Task brief: Each entry needs to be reproduced exactly, with none left out.

Source data:
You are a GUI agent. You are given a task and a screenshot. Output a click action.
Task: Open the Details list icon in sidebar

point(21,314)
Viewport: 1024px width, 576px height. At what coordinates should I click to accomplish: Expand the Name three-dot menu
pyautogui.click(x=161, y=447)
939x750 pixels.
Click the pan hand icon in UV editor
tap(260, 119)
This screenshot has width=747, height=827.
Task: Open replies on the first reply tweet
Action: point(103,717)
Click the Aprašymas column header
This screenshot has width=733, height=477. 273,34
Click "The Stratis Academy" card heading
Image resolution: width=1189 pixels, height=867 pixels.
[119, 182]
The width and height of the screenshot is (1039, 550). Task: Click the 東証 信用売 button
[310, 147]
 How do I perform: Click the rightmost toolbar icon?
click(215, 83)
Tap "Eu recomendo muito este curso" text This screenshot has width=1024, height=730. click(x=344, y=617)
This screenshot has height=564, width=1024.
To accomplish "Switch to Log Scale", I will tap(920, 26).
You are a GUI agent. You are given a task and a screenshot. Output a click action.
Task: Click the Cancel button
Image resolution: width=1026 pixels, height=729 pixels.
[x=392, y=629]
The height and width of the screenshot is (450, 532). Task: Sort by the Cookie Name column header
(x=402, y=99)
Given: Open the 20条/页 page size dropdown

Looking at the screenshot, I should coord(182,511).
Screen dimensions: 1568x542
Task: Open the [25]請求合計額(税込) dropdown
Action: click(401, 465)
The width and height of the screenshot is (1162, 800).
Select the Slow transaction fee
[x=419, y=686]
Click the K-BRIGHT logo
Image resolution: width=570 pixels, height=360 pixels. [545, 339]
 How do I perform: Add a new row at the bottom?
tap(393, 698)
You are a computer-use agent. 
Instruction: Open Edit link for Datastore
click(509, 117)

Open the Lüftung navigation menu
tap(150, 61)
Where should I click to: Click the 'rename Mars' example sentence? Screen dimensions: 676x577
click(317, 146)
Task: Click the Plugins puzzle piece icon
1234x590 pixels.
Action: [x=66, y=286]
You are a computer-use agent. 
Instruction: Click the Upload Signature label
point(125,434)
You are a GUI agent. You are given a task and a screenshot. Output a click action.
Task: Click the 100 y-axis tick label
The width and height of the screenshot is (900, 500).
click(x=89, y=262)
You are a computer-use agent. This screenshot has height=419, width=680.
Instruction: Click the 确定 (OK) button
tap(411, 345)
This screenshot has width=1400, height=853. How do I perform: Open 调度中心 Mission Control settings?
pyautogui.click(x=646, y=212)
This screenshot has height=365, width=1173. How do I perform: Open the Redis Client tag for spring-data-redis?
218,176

Reply:
You are a GUI agent. You are given a task and a screenshot. Output a click action.
Task: Open the Details list icon in sidebar

point(21,314)
Viewport: 1024px width, 576px height. At what coordinates should I click to accomplish: Expand the Name three-dot menu
pyautogui.click(x=161, y=447)
939x750 pixels.
Click the pan hand icon in UV editor
tap(260, 119)
This screenshot has width=747, height=827.
Task: Open replies on the first reply tweet
Action: point(103,717)
Click the Aprašymas column header
This screenshot has width=733, height=477. 273,34
Click "The Stratis Academy" card heading
Image resolution: width=1189 pixels, height=867 pixels.
[119, 182]
The width and height of the screenshot is (1039, 550). Task: Click the 東証 信用売 button
[310, 147]
 How do I perform: Click the rightmost toolbar icon?
click(215, 83)
Tap "Eu recomendo muito este curso" text This screenshot has width=1024, height=730. click(x=344, y=617)
This screenshot has height=564, width=1024.
To accomplish "Switch to Log Scale", I will tap(920, 26).
You are a GUI agent. You are given a task and a screenshot. Output a click action.
Task: Click the Cancel button
Image resolution: width=1026 pixels, height=729 pixels.
[x=392, y=629]
The height and width of the screenshot is (450, 532). Task: Sort by the Cookie Name column header
(x=402, y=99)
Given: Open the 20条/页 page size dropdown

Looking at the screenshot, I should coord(182,511).
Screen dimensions: 1568x542
Task: Open the [25]請求合計額(税込) dropdown
Action: click(401, 465)
The width and height of the screenshot is (1162, 800).
Select the Slow transaction fee
[x=419, y=686]
Click the K-BRIGHT logo
Image resolution: width=570 pixels, height=360 pixels. [545, 339]
 How do I perform: Add a new row at the bottom?
tap(393, 698)
You are a computer-use agent. 
Instruction: Open Edit link for Datastore
click(509, 117)

Open the Lüftung navigation menu
tap(150, 61)
Where should I click to: Click the 'rename Mars' example sentence? Screen dimensions: 676x577
click(317, 146)
Task: Click the Plugins puzzle piece icon
1234x590 pixels.
Action: [x=66, y=286]
You are a computer-use agent. 
Instruction: Click the Upload Signature label
point(125,434)
You are a GUI agent. You are given a task and a screenshot. Output a click action.
Task: Click the 100 y-axis tick label
The width and height of the screenshot is (900, 500).
click(x=89, y=262)
You are a computer-use agent. This screenshot has height=419, width=680.
Instruction: Click the 确定 (OK) button
tap(411, 345)
This screenshot has width=1400, height=853. How do I perform: Open 调度中心 Mission Control settings?
pyautogui.click(x=646, y=212)
This screenshot has height=365, width=1173. How do I perform: Open the Redis Client tag for spring-data-redis?
218,176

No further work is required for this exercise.